»»

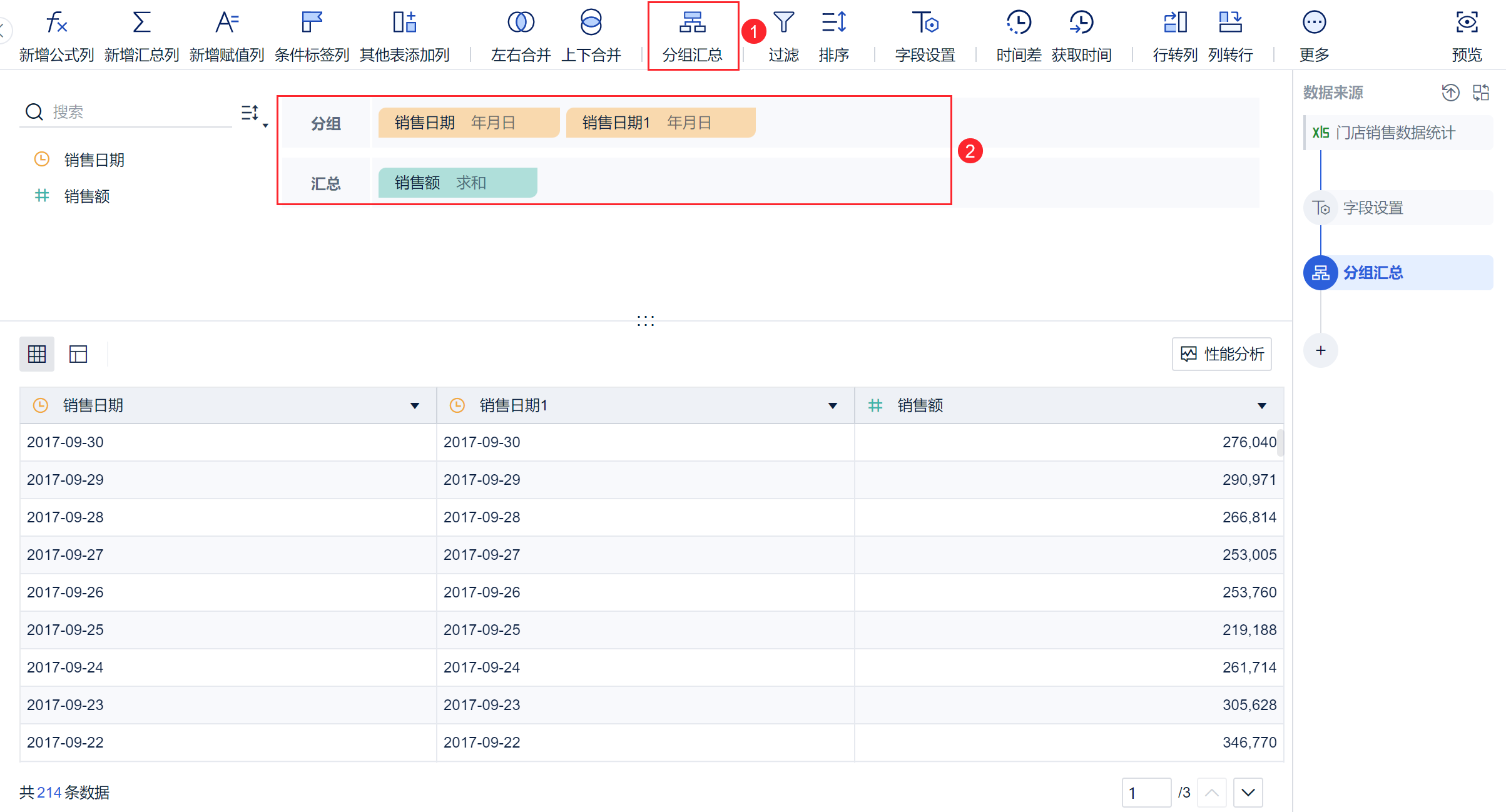
Task: Go to the next data page
Action: [x=1248, y=793]

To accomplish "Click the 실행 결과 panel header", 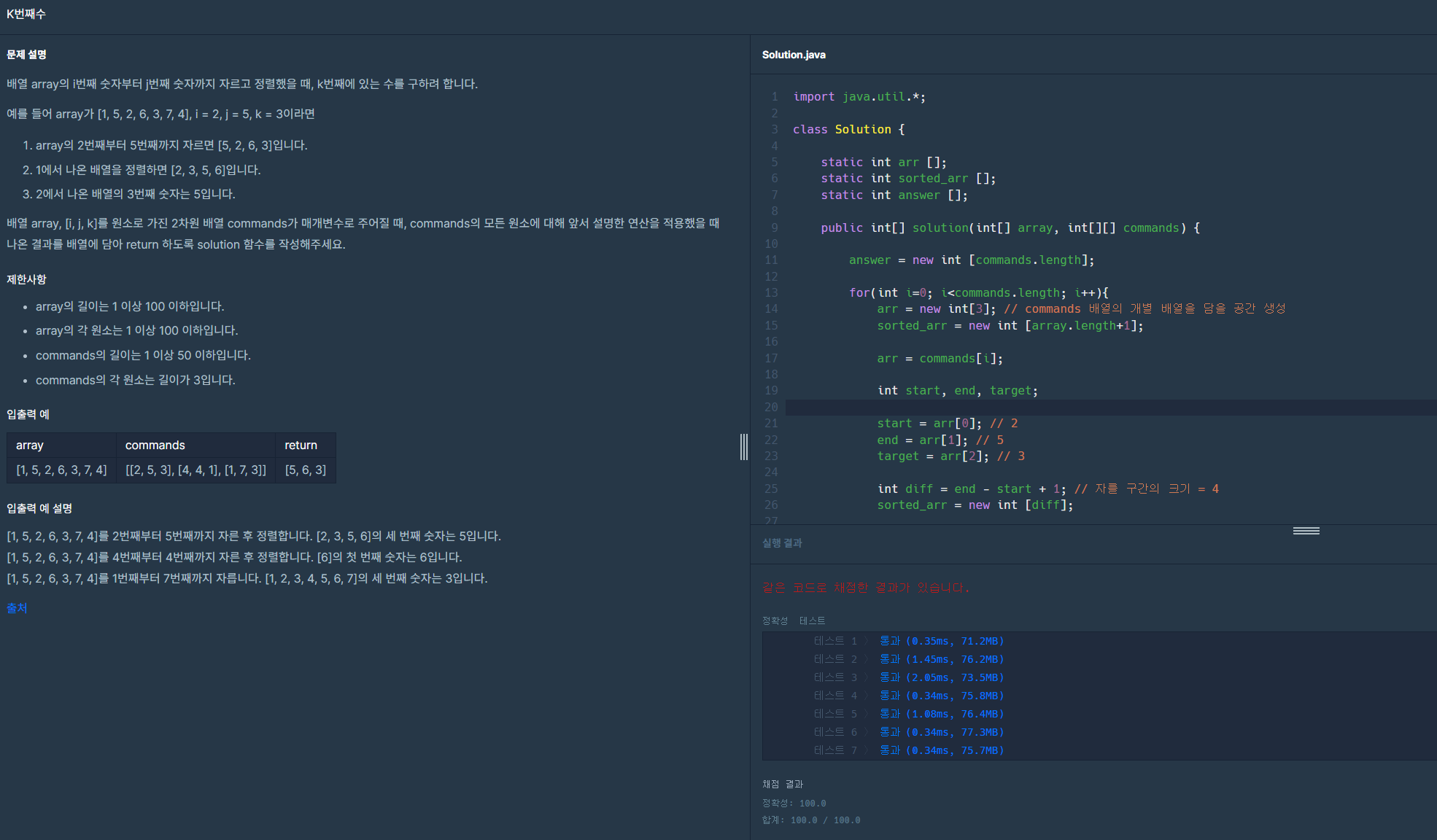I will click(x=782, y=542).
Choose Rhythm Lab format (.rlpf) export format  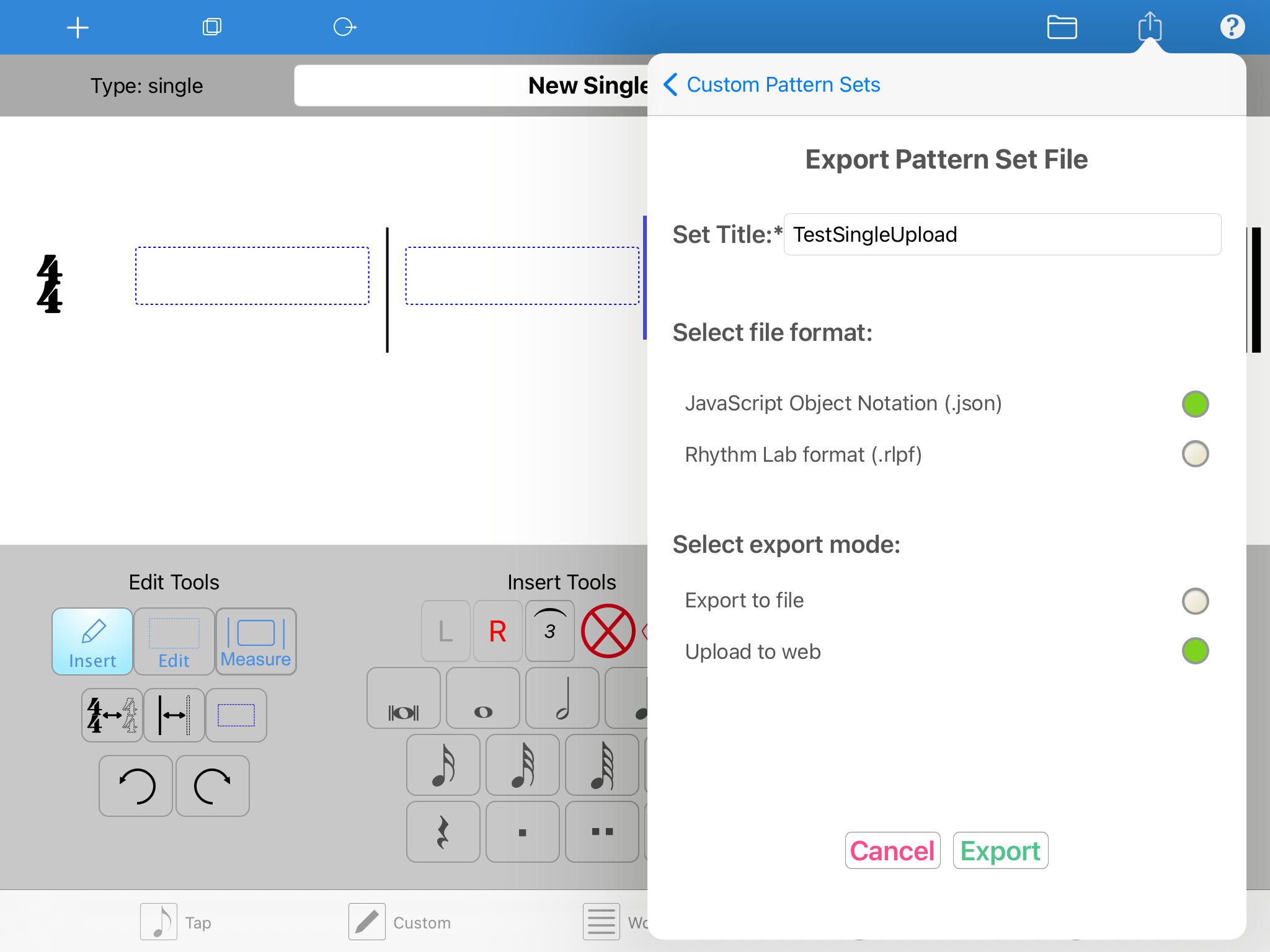pyautogui.click(x=1196, y=454)
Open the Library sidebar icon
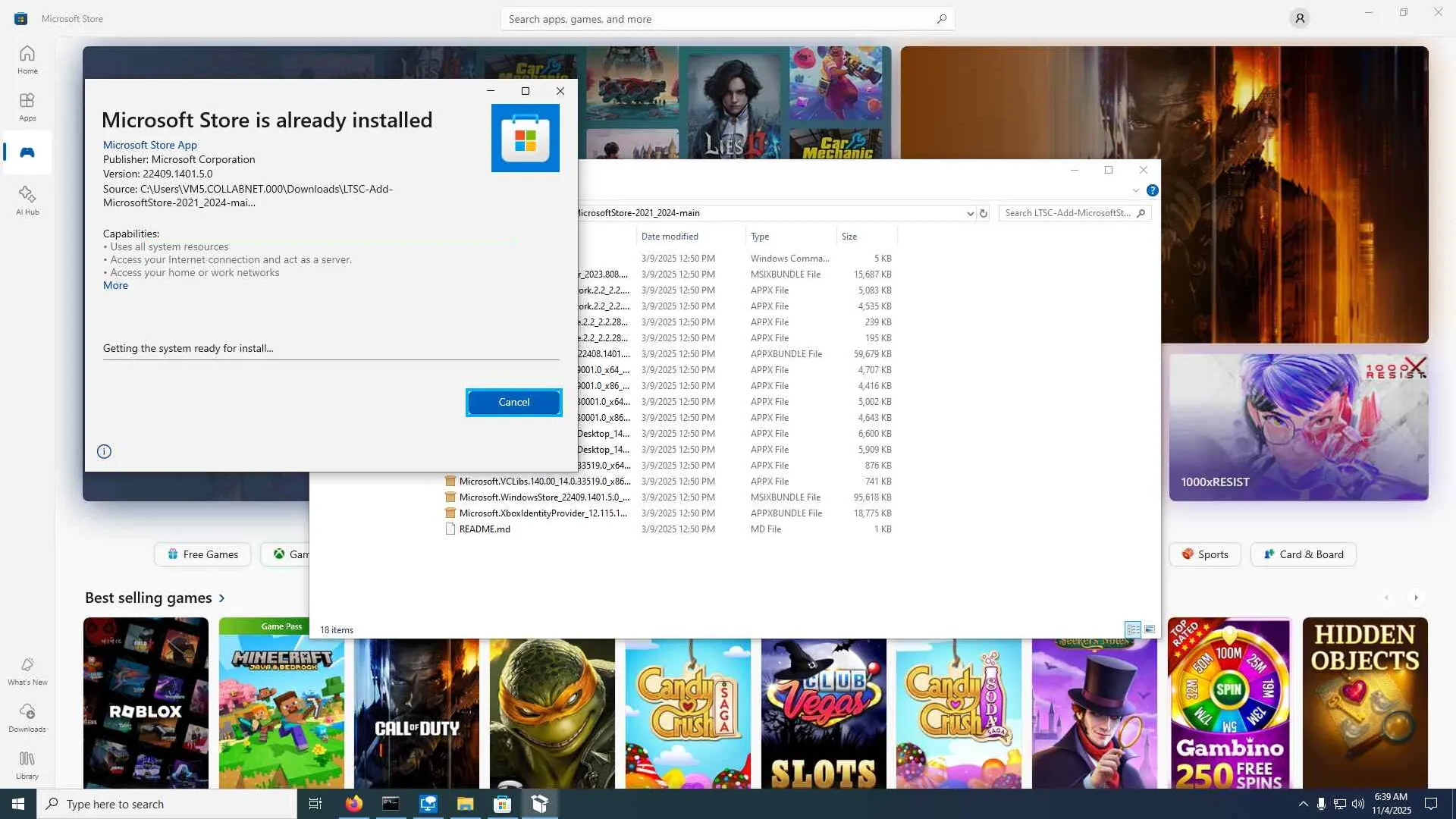Screen dimensions: 1456x819 pos(27,765)
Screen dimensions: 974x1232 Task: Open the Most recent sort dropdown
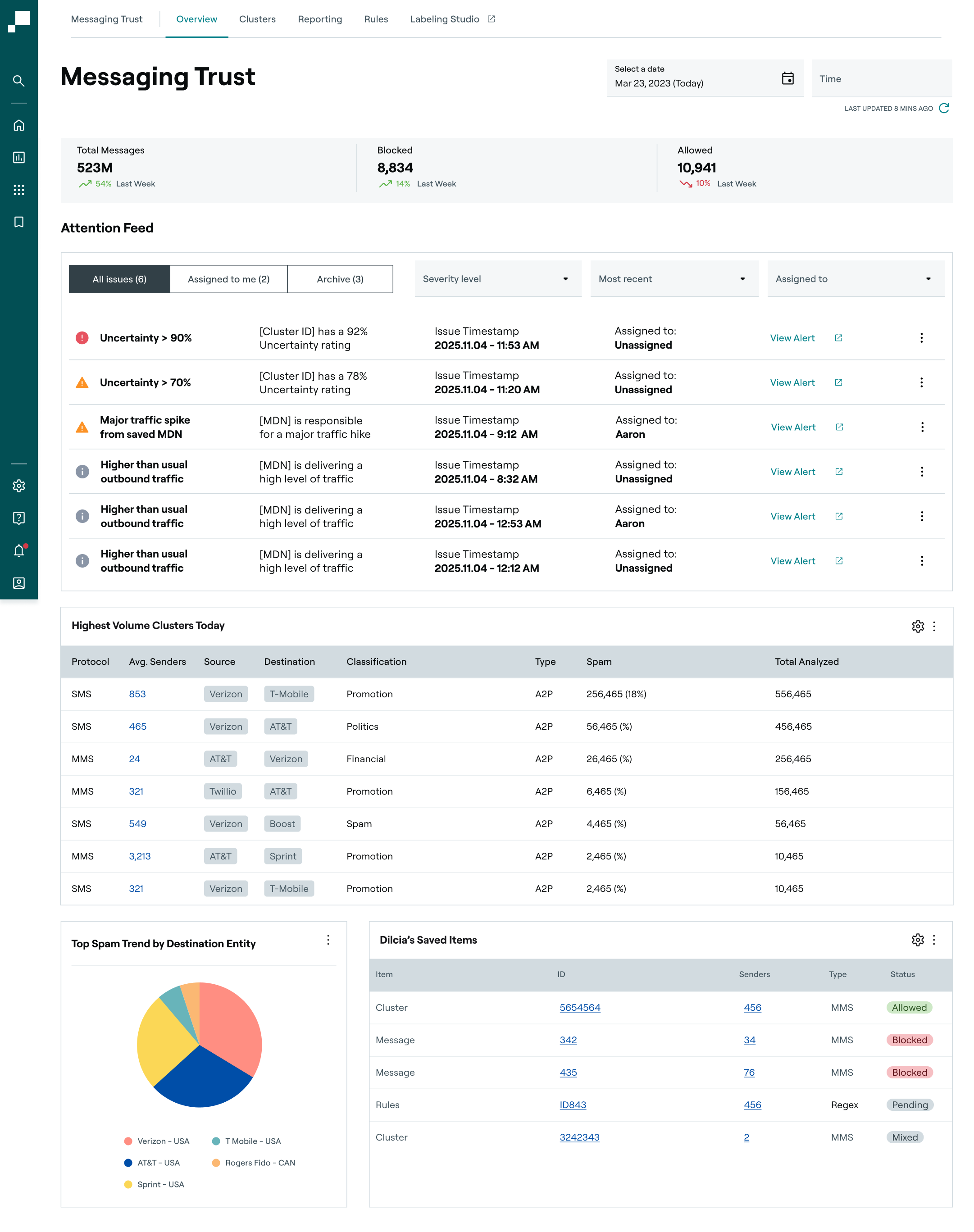pyautogui.click(x=674, y=279)
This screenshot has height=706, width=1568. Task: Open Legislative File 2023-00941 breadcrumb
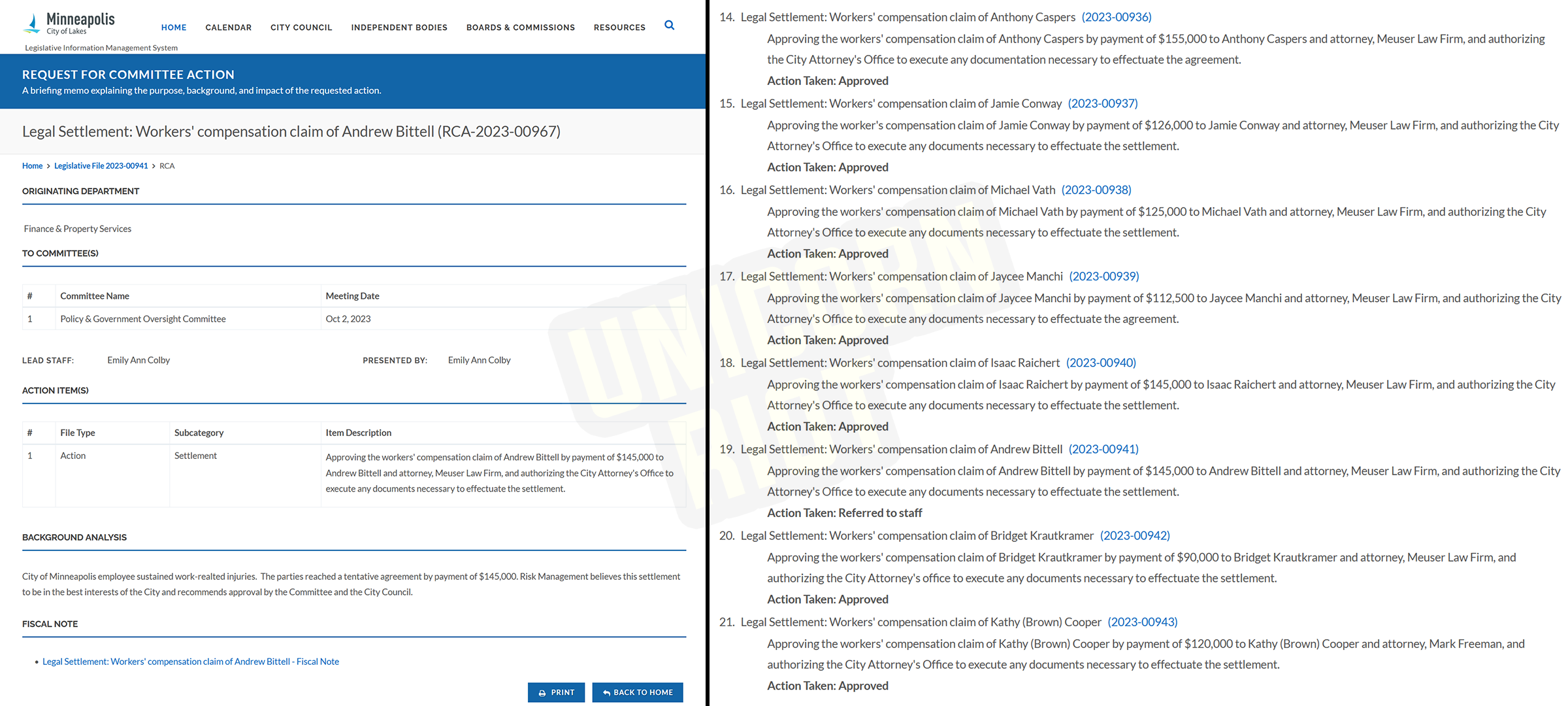(101, 166)
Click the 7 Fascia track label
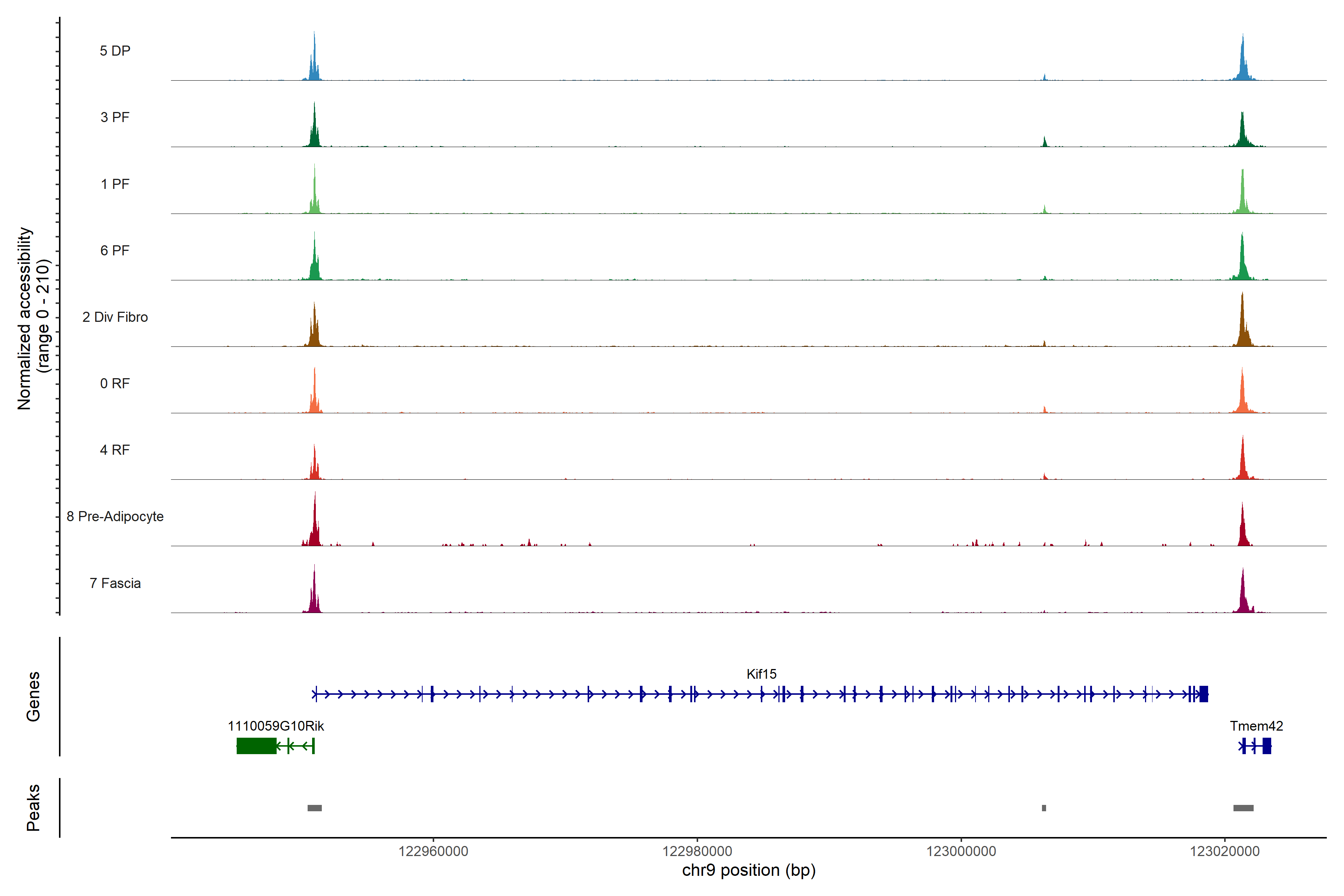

««

● Exercise objective
When you reach the line that contains "Open the Library sidebar icon" in the records above, copy it and every line after it exactly through the last one, leaving out the pictures.

● Solution for this problem
Open the Library sidebar icon
Screen dimensions: 1456x819 pos(27,765)
Screen dimensions: 974x1232 Task: Open the Most recent sort dropdown
pyautogui.click(x=674, y=279)
This screenshot has height=706, width=1568. Task: Open Legislative File 2023-00941 breadcrumb
(101, 166)
Click the 7 Fascia track label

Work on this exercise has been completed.